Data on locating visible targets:

┄┄┄┄┄┄┄┄┄┄

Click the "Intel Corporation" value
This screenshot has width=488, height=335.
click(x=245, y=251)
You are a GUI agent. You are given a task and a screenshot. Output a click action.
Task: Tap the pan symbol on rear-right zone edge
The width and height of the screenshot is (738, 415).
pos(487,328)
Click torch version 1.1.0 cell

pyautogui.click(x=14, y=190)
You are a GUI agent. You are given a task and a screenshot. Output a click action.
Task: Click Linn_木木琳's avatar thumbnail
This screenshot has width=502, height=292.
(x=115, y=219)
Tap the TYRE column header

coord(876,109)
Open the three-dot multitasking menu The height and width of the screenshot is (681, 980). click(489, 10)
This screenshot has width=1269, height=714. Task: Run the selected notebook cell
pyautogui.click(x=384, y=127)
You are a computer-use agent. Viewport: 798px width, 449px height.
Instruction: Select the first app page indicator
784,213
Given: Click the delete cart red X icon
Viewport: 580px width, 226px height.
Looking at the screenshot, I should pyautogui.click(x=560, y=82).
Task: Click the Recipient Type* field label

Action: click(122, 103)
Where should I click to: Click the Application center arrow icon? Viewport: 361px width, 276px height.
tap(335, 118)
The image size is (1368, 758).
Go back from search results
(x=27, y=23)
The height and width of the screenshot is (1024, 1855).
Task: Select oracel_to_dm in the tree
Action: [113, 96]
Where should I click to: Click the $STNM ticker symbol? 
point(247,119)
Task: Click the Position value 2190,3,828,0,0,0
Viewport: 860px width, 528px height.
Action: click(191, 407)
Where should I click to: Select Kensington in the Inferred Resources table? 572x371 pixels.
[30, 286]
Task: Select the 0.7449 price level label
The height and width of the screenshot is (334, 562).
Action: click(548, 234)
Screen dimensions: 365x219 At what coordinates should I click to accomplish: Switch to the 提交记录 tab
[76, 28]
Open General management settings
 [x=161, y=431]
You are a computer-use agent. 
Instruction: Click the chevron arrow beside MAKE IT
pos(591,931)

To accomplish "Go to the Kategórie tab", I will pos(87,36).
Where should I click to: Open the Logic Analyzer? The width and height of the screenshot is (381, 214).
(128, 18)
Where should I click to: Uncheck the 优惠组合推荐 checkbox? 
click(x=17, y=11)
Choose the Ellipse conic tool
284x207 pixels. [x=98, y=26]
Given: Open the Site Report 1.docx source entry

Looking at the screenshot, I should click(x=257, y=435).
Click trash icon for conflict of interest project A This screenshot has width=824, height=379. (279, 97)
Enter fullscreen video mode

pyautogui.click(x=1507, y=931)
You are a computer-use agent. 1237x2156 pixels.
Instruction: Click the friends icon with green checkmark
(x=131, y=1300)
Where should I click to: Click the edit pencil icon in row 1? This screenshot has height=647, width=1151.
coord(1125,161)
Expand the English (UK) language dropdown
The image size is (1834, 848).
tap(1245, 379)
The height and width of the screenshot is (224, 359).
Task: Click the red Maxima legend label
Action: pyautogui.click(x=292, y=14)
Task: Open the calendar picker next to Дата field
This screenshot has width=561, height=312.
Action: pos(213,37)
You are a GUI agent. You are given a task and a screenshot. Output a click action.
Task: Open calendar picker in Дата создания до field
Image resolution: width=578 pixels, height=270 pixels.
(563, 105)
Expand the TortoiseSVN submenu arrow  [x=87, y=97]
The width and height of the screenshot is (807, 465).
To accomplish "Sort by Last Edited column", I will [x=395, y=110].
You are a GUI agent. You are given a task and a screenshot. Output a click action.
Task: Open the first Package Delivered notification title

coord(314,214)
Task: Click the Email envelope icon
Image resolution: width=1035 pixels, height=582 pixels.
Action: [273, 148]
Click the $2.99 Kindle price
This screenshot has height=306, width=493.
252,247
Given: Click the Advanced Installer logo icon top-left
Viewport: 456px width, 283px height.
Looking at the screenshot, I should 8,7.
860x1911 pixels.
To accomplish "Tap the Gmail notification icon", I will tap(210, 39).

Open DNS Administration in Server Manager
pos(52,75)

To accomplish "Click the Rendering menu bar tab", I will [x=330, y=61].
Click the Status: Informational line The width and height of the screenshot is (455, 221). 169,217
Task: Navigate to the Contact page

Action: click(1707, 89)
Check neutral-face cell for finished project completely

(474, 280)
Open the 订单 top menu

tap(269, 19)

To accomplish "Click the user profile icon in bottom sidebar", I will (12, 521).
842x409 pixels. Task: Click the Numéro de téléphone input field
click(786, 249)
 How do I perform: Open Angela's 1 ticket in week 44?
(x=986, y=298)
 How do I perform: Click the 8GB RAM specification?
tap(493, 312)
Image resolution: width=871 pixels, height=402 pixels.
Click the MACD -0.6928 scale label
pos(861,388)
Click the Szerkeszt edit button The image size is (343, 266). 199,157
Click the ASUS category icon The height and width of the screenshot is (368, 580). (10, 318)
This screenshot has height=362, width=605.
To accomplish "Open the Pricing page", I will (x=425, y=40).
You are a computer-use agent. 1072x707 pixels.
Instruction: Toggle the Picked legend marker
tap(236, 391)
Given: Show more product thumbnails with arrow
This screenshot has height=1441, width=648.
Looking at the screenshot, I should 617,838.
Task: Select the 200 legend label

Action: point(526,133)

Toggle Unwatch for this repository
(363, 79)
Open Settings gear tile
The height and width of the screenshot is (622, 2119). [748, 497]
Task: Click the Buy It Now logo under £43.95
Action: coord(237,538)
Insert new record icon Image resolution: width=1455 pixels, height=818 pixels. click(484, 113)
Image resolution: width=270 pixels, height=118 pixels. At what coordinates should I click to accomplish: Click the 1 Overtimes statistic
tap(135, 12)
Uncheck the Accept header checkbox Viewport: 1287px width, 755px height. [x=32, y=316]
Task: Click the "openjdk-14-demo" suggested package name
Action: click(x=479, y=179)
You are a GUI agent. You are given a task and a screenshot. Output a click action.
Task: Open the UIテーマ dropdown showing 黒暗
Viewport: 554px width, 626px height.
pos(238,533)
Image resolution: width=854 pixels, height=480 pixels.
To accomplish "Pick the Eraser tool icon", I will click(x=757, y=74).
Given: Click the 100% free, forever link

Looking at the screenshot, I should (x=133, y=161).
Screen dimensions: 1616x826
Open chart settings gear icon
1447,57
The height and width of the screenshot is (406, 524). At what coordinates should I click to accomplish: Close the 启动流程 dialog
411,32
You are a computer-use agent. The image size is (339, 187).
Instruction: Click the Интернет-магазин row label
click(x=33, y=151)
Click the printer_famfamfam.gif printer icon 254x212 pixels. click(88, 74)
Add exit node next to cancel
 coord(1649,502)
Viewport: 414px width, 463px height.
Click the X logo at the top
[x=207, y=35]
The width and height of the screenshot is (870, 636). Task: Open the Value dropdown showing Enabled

┄┄┄┄┄┄┄┄┄┄

— Task prompt —
Rename "GUI agent" to "GUI assistant" everywhere it appears in the rows above, and reproduce the rows with nothing else changed.

— Solution —
Click the "Intel Corporation" value
This screenshot has width=488, height=335.
click(x=245, y=251)
You are a GUI assistant. You are given a task and a screenshot. Output a click action.
Task: Tap the pan symbol on rear-right zone edge
The width and height of the screenshot is (738, 415).
pos(487,328)
Click torch version 1.1.0 cell

pyautogui.click(x=14, y=190)
You are a GUI assistant. You are given a task and a screenshot. Output a click action.
Task: Click Linn_木木琳's avatar thumbnail
This screenshot has width=502, height=292.
(x=115, y=219)
Tap the TYRE column header

coord(876,109)
Open the three-dot multitasking menu The height and width of the screenshot is (681, 980). click(489, 10)
This screenshot has width=1269, height=714. Task: Run the selected notebook cell
pyautogui.click(x=384, y=127)
You are a computer-use agent. Viewport: 798px width, 449px height.
Instruction: Select the first app page indicator
784,213
Given: Click the delete cart red X icon
Viewport: 580px width, 226px height.
Looking at the screenshot, I should pyautogui.click(x=560, y=82).
Task: Click the Recipient Type* field label

Action: click(122, 103)
Where should I click to: Click the Application center arrow icon? Viewport: 361px width, 276px height.
tap(335, 118)
The image size is (1368, 758).
Go back from search results
(x=27, y=23)
The height and width of the screenshot is (1024, 1855).
Task: Select oracel_to_dm in the tree
Action: [113, 96]
Where should I click to: Click the $STNM ticker symbol? 
point(247,119)
Task: Click the Position value 2190,3,828,0,0,0
Viewport: 860px width, 528px height.
Action: click(191, 407)
Where should I click to: Select Kensington in the Inferred Resources table? 572x371 pixels.
[30, 286]
Task: Select the 0.7449 price level label
The height and width of the screenshot is (334, 562).
Action: click(548, 234)
Screen dimensions: 365x219 At what coordinates should I click to accomplish: Switch to the 提交记录 tab
[76, 28]
Open General management settings
 [x=161, y=431]
You are a computer-use agent. 
Instruction: Click the chevron arrow beside MAKE IT
pos(591,931)

To accomplish "Go to the Kategórie tab", I will pos(87,36).
Where should I click to: Open the Logic Analyzer? The width and height of the screenshot is (381, 214).
(128, 18)
Where should I click to: Uncheck the 优惠组合推荐 checkbox? 
click(x=17, y=11)
Choose the Ellipse conic tool
284x207 pixels. [x=98, y=26]
Given: Open the Site Report 1.docx source entry

Looking at the screenshot, I should click(x=257, y=435).
Click trash icon for conflict of interest project A This screenshot has width=824, height=379. (279, 97)
Enter fullscreen video mode

pyautogui.click(x=1507, y=931)
You are a computer-use agent. 1237x2156 pixels.
Instruction: Click the friends icon with green checkmark
(x=131, y=1300)
Where should I click to: Click the edit pencil icon in row 1? This screenshot has height=647, width=1151.
coord(1125,161)
Expand the English (UK) language dropdown
The image size is (1834, 848).
tap(1245, 379)
The height and width of the screenshot is (224, 359).
Task: Click the red Maxima legend label
Action: pyautogui.click(x=292, y=14)
Task: Open the calendar picker next to Дата field
This screenshot has width=561, height=312.
Action: pos(213,37)
You are a GUI assistant. You are given a task and a screenshot. Output a click action.
Task: Open calendar picker in Дата создания до field
Image resolution: width=578 pixels, height=270 pixels.
(563, 105)
Expand the TortoiseSVN submenu arrow  [x=87, y=97]
The width and height of the screenshot is (807, 465).
To accomplish "Sort by Last Edited column", I will [x=395, y=110].
You are a GUI assistant. You are given a task and a screenshot. Output a click action.
Task: Open the first Package Delivered notification title

coord(314,214)
Task: Click the Email envelope icon
Image resolution: width=1035 pixels, height=582 pixels.
Action: [273, 148]
Click the $2.99 Kindle price
This screenshot has height=306, width=493.
252,247
Given: Click the Advanced Installer logo icon top-left
Viewport: 456px width, 283px height.
Looking at the screenshot, I should 8,7.
860x1911 pixels.
To accomplish "Tap the Gmail notification icon", I will tap(210, 39).

Open DNS Administration in Server Manager
pos(52,75)

To accomplish "Click the Rendering menu bar tab", I will [x=330, y=61].
Click the Status: Informational line The width and height of the screenshot is (455, 221). 169,217
Task: Navigate to the Contact page

Action: click(1707, 89)
Check neutral-face cell for finished project completely

(474, 280)
Open the 订单 top menu

tap(269, 19)

To accomplish "Click the user profile icon in bottom sidebar", I will (12, 521).
842x409 pixels. Task: Click the Numéro de téléphone input field
click(786, 249)
 How do I perform: Open Angela's 1 ticket in week 44?
(x=986, y=298)
 How do I perform: Click the 8GB RAM specification?
tap(493, 312)
Image resolution: width=871 pixels, height=402 pixels.
Click the MACD -0.6928 scale label
pos(861,388)
Click the Szerkeszt edit button The image size is (343, 266). 199,157
Click the ASUS category icon The height and width of the screenshot is (368, 580). (10, 318)
This screenshot has height=362, width=605.
To accomplish "Open the Pricing page", I will (x=425, y=40).
You are a computer-use agent. 1072x707 pixels.
Instruction: Toggle the Picked legend marker
tap(236, 391)
Given: Show more product thumbnails with arrow
This screenshot has height=1441, width=648.
Looking at the screenshot, I should 617,838.
Task: Select the 200 legend label

Action: point(526,133)

Toggle Unwatch for this repository
(363, 79)
Open Settings gear tile
The height and width of the screenshot is (622, 2119). [748, 497]
Task: Click the Buy It Now logo under £43.95
Action: coord(237,538)
Insert new record icon Image resolution: width=1455 pixels, height=818 pixels. click(484, 113)
Image resolution: width=270 pixels, height=118 pixels. At what coordinates should I click to accomplish: Click the 1 Overtimes statistic
tap(135, 12)
Uncheck the Accept header checkbox Viewport: 1287px width, 755px height. [x=32, y=316]
Task: Click the "openjdk-14-demo" suggested package name
Action: click(x=479, y=179)
You are a GUI assistant. You are given a task and a screenshot. Output a click action.
Task: Open the UIテーマ dropdown showing 黒暗
Viewport: 554px width, 626px height.
pos(238,533)
Image resolution: width=854 pixels, height=480 pixels.
To accomplish "Pick the Eraser tool icon", I will click(x=757, y=74).
Given: Click the 100% free, forever link

Looking at the screenshot, I should (x=133, y=161).
Screen dimensions: 1616x826
Open chart settings gear icon
1447,57
The height and width of the screenshot is (406, 524). At what coordinates should I click to accomplish: Close the 启动流程 dialog
411,32
You are a computer-use agent. The image size is (339, 187).
Instruction: Click the Интернет-магазин row label
click(x=33, y=151)
Click the printer_famfamfam.gif printer icon 254x212 pixels. click(88, 74)
Add exit node next to cancel
 coord(1649,502)
Viewport: 414px width, 463px height.
Click the X logo at the top
[x=207, y=35]
The width and height of the screenshot is (870, 636). Task: Open the Value dropdown showing Enabled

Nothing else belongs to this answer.